Well I have to agree primarily because I am used to brutal honesty. Sometimes it's embarrassing but most of the time it's just the way it is. In my neighborhood the older cats used to beat us up and chase us down the streets sometimes to 2 to 3 am in the summer. People would always think it was gang related but really they were like our older brothers so it was a fun bonding experience that we enjoyed.

From the outside it always looks cruel, aggressive and even gang related but most of the time its just the customs of the neighborhood. This is why people get beat the hell up for jumping into things they know nothing about. Next time the white lady runs saying gangs chase her ass and throw a trash can at her so it can be true! LOL

RunningMom said...

This story was GREAT! The shenanigans!

I agree that different groups (not necessarily based on race, but sometimes it is) do communicate in different styles. In business - majority rules. If you work in a company where they yell and swear and that's normal - you don't have to do it, just don't be offended if everyone else does.

If you work in a company where everyone is mild mannered and polite and kind, you will stand out if you start cursing and yelling to get your point across.

Doesn't mean you can't be you - but sometimes adaptation to your environment is necessary for survival.

When you are the one running the show - you get to pick the "culture" of your company and the personalites of the people you hire.

But hopefully they won't be tackling each other to prove a point, lol!

DPizz said...

I enjoy how you use colorful descriptions of events from your own life to illustrate your points.

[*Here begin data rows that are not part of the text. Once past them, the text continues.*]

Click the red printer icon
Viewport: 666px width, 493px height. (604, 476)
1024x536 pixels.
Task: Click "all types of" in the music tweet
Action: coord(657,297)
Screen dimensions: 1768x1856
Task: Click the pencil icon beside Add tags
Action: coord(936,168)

While these "cultural" differences are the source of a lot of misunderstanding, they also can be the source of some good amusement and appreciation of differences between cultures.

uglyblackjohn said...

@ Freeman - Yep, most people should just let the big dogs fight - unless they want to be bitten.
I just seem to run into trouble (here in this small town) with people who can't take a joke.
I'm automatically assumed to be looking down on people. But I'm saying things TO a person - not ABOUT them. It's taken a while for them to get use to my humor. Especially people who have some sort of title.

@ RunningMom - It's usually more culturally based than race. Race is just an easy example.

@ DPizz - Yeah... while not color blind, most people were color tolerant... no, people would bag on anyone. As long as it was funny, most people would just laugh and give props where they were due.
A lot of white people here are shocked when I talk ish about them. An the ish is funny.